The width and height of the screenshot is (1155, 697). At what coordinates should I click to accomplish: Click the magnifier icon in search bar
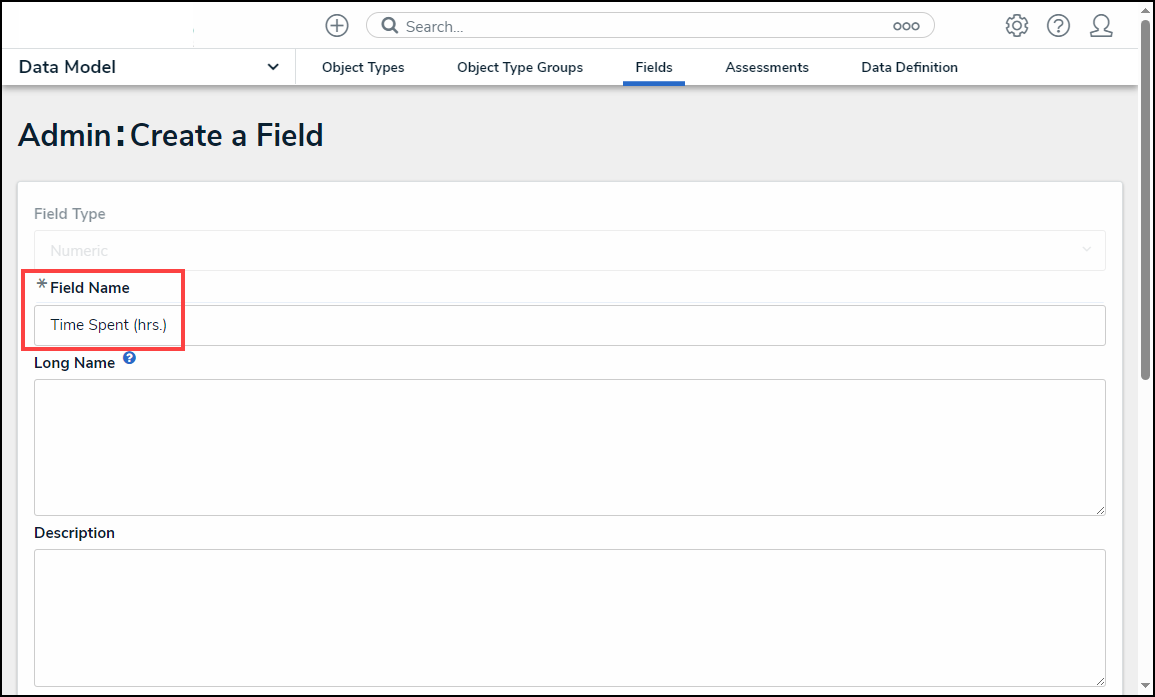pyautogui.click(x=389, y=26)
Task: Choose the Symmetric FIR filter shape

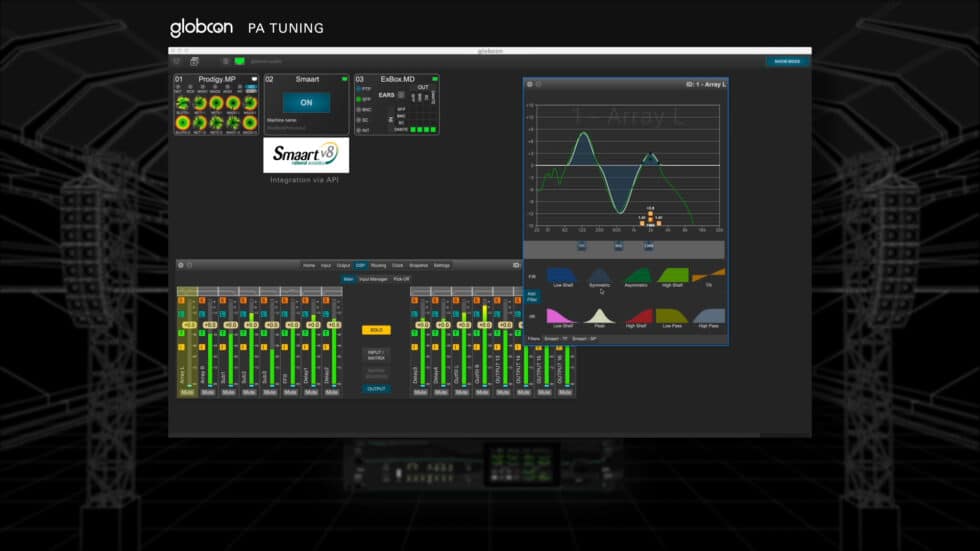Action: tap(599, 275)
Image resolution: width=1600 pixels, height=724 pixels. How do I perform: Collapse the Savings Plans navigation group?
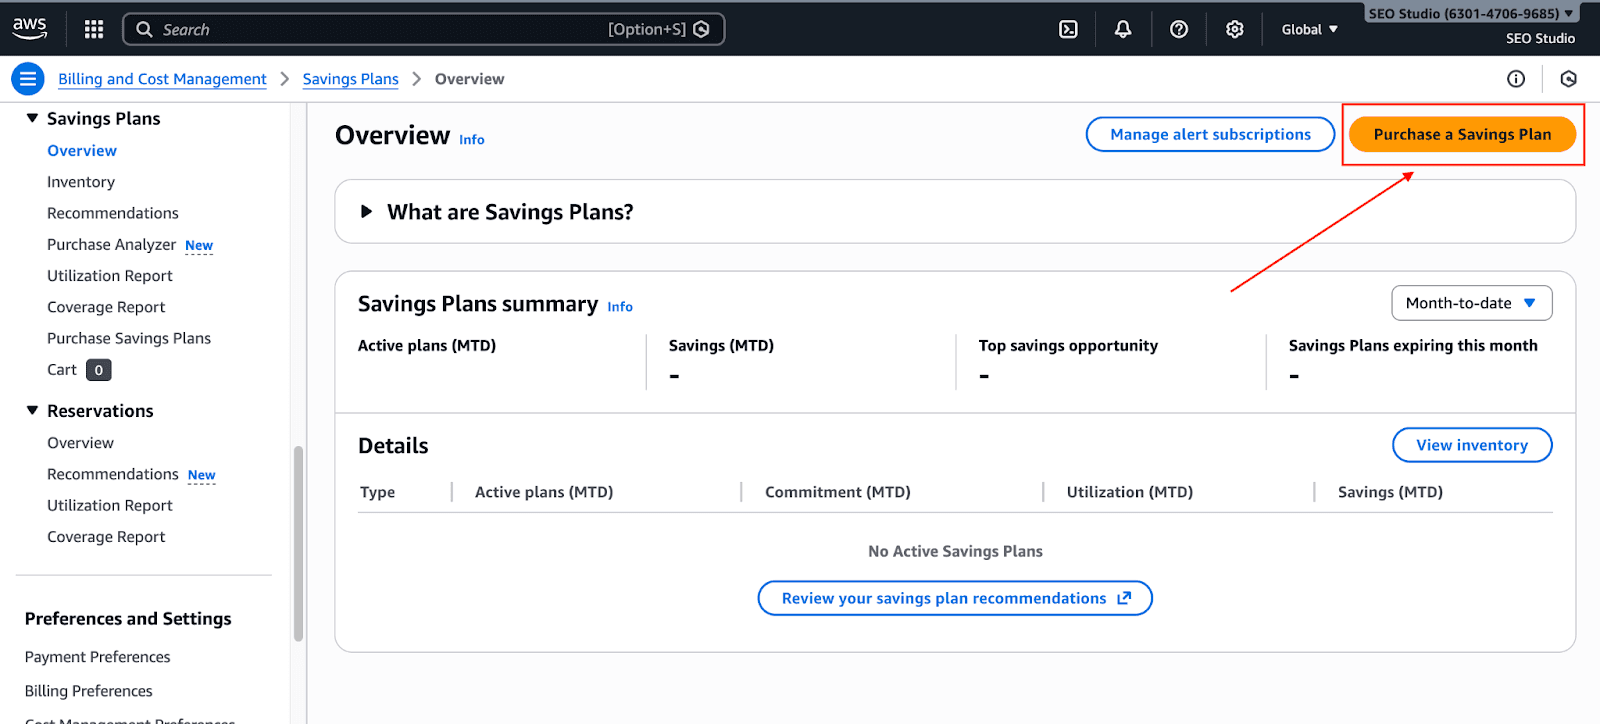coord(32,118)
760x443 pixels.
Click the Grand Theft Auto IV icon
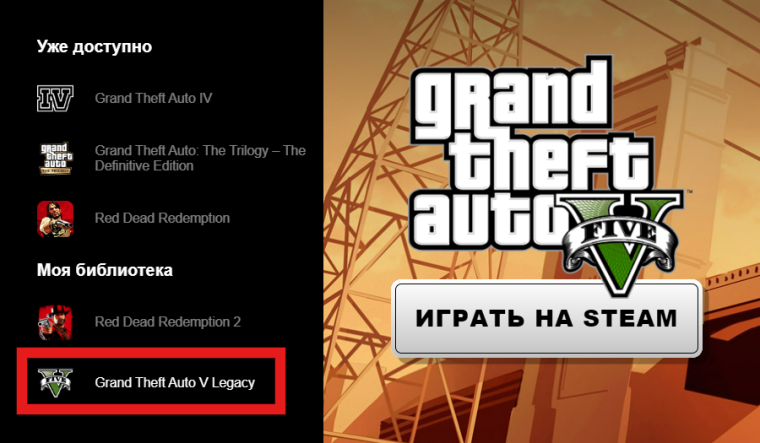pos(55,98)
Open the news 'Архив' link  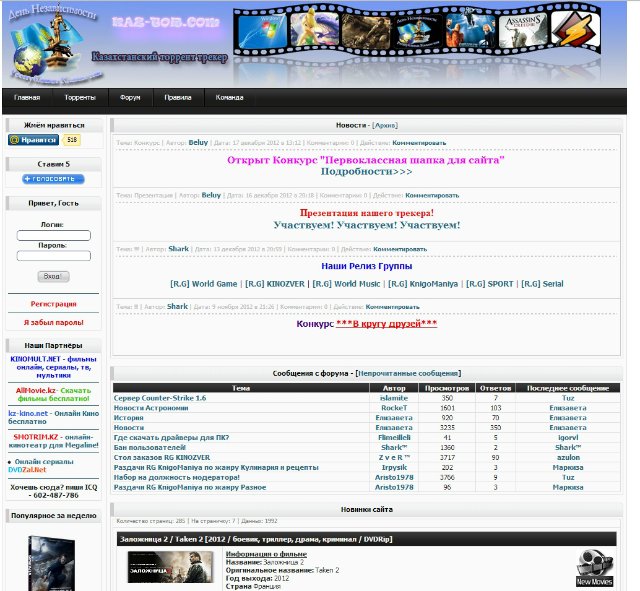point(384,125)
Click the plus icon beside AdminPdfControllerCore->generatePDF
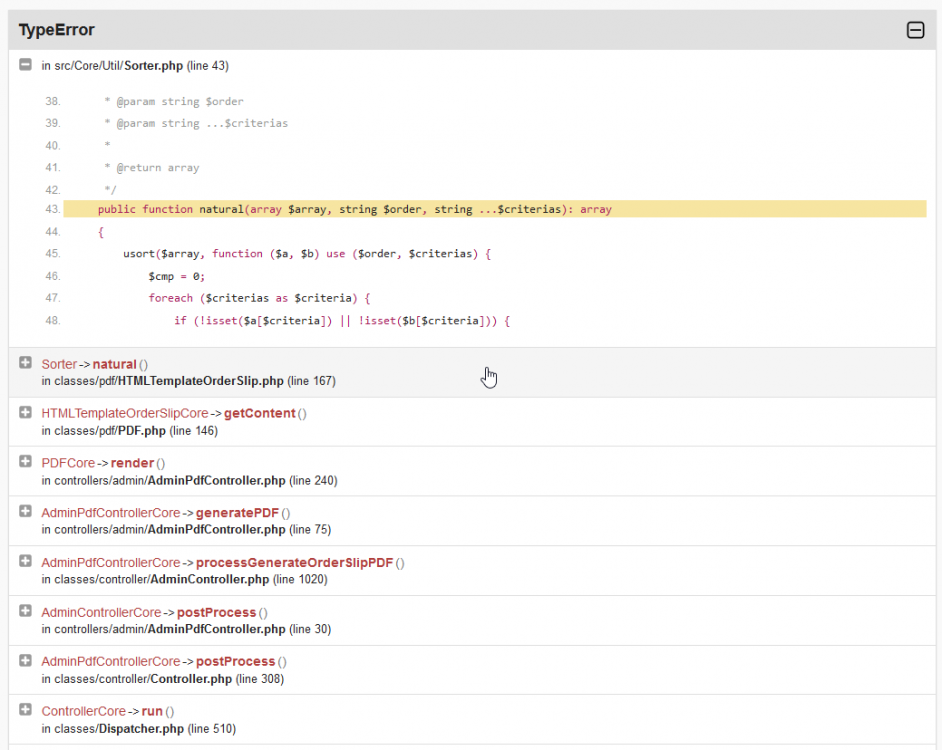942x750 pixels. [25, 512]
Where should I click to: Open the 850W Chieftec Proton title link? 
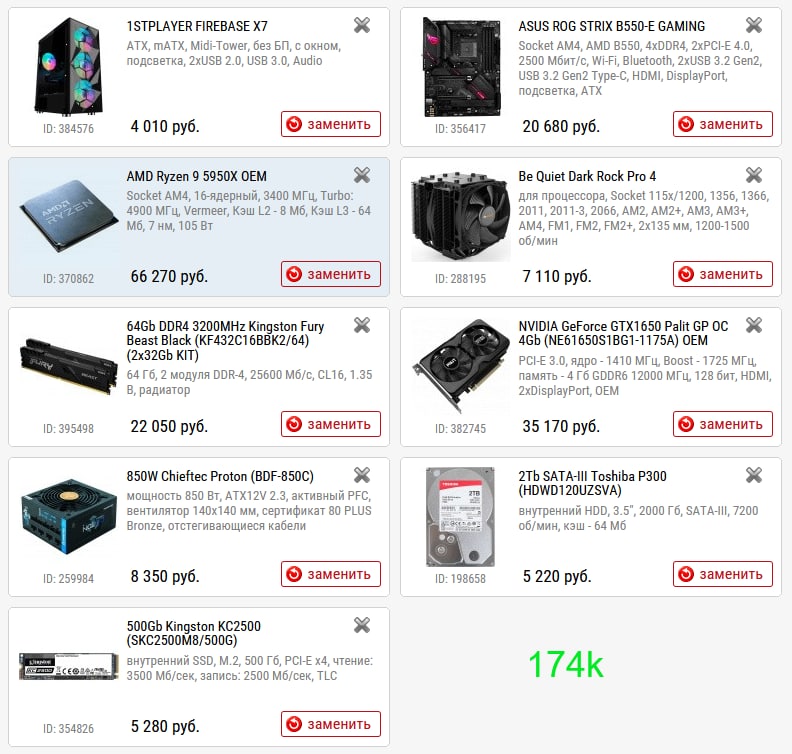pyautogui.click(x=220, y=476)
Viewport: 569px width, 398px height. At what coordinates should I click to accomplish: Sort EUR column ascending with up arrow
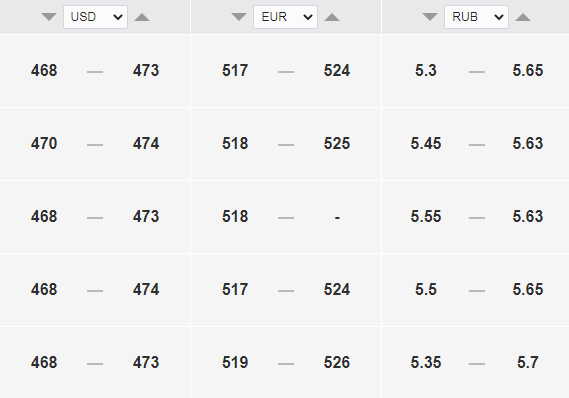click(x=332, y=17)
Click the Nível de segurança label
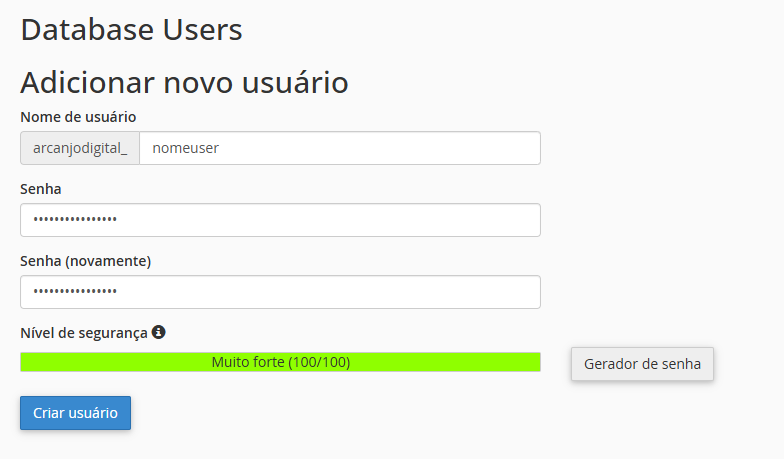784x459 pixels. click(84, 332)
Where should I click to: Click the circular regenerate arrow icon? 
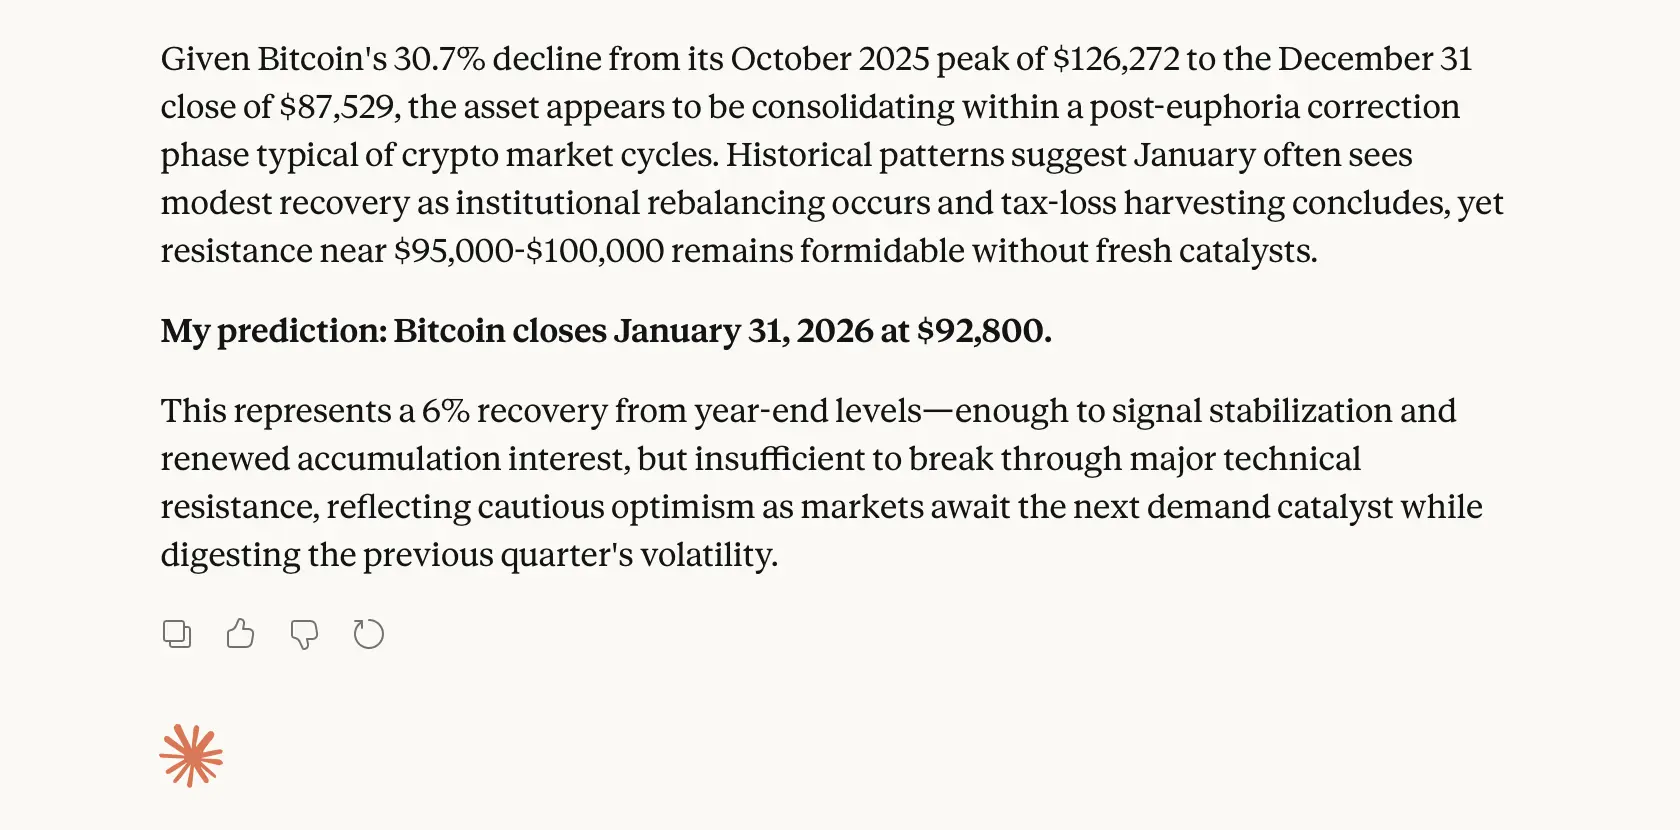pos(368,633)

------------------------------------------------------------

▸ What you are asked to do
Transcribe exactly the line that contains "Click the Nível de segurança label" and each line after it through the end of the listing. Leave out the pictures.

▸ Answer box
Click the Nível de segurança label
784x459 pixels. click(84, 332)
Where should I click to: Click the circular regenerate arrow icon? 
pos(368,633)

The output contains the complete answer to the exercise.